§ Problem
Skip every picture while you write out the records below, from the first line through the one that contains "You are a GUI", both ends kept.

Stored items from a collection
____
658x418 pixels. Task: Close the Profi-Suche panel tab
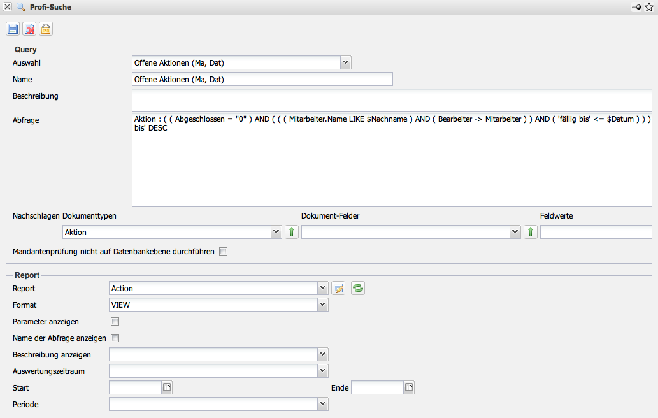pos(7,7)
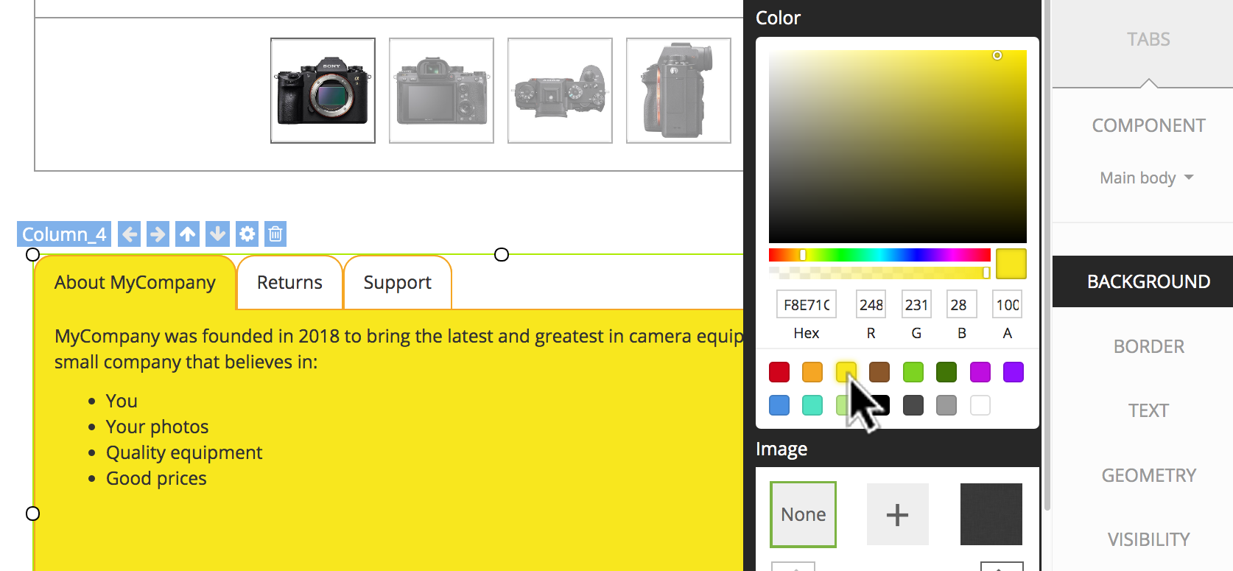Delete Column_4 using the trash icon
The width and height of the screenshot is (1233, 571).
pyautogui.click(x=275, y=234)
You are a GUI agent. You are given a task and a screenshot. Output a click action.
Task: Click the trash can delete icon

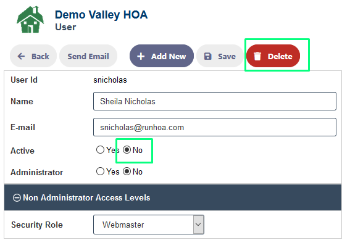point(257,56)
____
§ Solution to this exercise
658x418 pixels. Task: Close the Profi-Suche panel tab
pos(7,7)
Delete Column_4 using the trash icon
The width and height of the screenshot is (1233, 571).
pyautogui.click(x=275, y=234)
You are a GUI agent. You are given a task and a screenshot. Output a click action.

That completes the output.